EXpansion of Stents After Intravascular lithoTripsy Versus Conventional Predilatation in CALCified Coronary Arteries—Coverage of TCT 2022 | SCAI

Coronary calcium has been the bane of percutaneous coronary intervention. It is associated with failure to deliver stents and under-expansion of stents. Moreover, it increases the risk of procedural complications such as coronary dissection and perforation. 

Various methods to treat coronary calcium such as atherectomy, scoring balloons and plain balloon angioplasty have unclear clinical benefits as per randomized trials. 

An innovative technology using ultrasound in the form of intravascular lithotripsy (IVL) is an alternative, safe and effective pre-treatment to disrupt coronary calcium prior to stent implantation. 
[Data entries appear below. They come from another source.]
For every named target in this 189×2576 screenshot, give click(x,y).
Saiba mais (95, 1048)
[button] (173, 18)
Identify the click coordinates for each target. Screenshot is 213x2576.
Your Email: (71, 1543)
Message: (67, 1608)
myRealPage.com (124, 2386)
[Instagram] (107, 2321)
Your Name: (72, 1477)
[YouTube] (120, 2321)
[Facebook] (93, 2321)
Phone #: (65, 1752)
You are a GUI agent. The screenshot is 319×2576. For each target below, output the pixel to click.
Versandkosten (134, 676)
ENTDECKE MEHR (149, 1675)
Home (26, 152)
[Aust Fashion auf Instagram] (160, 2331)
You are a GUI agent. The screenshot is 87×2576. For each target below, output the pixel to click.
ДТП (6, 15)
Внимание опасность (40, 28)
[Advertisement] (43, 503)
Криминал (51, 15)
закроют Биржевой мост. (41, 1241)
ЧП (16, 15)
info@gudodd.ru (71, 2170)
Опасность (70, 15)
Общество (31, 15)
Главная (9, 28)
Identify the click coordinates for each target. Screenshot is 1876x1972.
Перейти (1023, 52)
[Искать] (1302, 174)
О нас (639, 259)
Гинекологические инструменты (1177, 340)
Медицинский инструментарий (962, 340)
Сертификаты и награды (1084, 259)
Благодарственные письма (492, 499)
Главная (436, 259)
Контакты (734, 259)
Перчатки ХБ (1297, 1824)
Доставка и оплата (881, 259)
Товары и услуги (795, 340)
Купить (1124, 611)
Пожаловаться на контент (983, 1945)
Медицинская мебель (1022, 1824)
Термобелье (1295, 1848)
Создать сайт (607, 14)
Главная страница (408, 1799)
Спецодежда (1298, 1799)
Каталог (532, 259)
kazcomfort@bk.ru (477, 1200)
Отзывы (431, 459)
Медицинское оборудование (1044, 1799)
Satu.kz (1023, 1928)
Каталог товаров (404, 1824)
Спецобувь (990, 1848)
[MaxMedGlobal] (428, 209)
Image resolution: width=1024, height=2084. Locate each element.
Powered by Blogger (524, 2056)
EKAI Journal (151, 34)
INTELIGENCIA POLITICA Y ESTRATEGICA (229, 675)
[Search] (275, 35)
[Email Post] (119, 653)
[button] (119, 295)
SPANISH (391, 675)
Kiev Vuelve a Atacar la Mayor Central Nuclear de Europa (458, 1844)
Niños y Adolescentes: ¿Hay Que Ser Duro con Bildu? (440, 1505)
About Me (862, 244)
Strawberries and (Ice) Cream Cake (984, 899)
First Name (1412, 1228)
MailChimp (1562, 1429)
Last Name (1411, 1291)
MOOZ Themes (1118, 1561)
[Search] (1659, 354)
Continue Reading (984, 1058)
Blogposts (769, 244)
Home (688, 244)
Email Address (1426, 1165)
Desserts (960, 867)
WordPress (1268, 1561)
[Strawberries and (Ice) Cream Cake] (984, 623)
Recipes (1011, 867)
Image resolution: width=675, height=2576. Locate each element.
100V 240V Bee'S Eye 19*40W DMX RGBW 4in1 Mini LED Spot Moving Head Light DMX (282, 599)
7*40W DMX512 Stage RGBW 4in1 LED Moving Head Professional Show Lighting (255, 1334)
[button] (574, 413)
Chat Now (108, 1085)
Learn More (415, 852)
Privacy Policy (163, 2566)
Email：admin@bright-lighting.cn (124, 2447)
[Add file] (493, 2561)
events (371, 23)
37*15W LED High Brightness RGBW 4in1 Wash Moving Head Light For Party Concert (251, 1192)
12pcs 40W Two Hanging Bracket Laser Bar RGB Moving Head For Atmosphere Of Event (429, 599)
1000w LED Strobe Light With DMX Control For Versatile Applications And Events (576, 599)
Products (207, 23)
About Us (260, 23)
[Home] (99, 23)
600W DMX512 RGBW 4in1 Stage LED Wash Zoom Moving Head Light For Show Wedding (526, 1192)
The EXIT-CALC study is a small prospective randomized trial of forty patients addressing the effect of pre-treatment of coronary calcium and plaque modification using IVL versus conventional balloon angioplasty on degree of final stent expansion. Optical computed tomography (OCT) was used to objectively evaluate the degree of coronary calcium prior to enrollment in the study.  

Only severely calcified coronary arteries (OCT- based calcium score ≥ 4) were included in this study. 

The study showed similar efficacy of pre-treatment with IVL as compared to conventional balloon angioplasty on degree of final stent expansion in severely calcified coronary arteries (IVL 83.9% ± 10.3% versus angioplasty 82.2% ± 11.5%, P=0.63). Both forms of treatment had good procedural success and similar major adverse coronary events (MACE) outcomes over 30 days. No procedural complications were noted. 

Key Takeaway

There is no significant difference in the degree of final stent expansion with the use of IVL as compared to conventional percutaneous balloon angioplasty when used for pretreatment of severely calcified coronary arteries.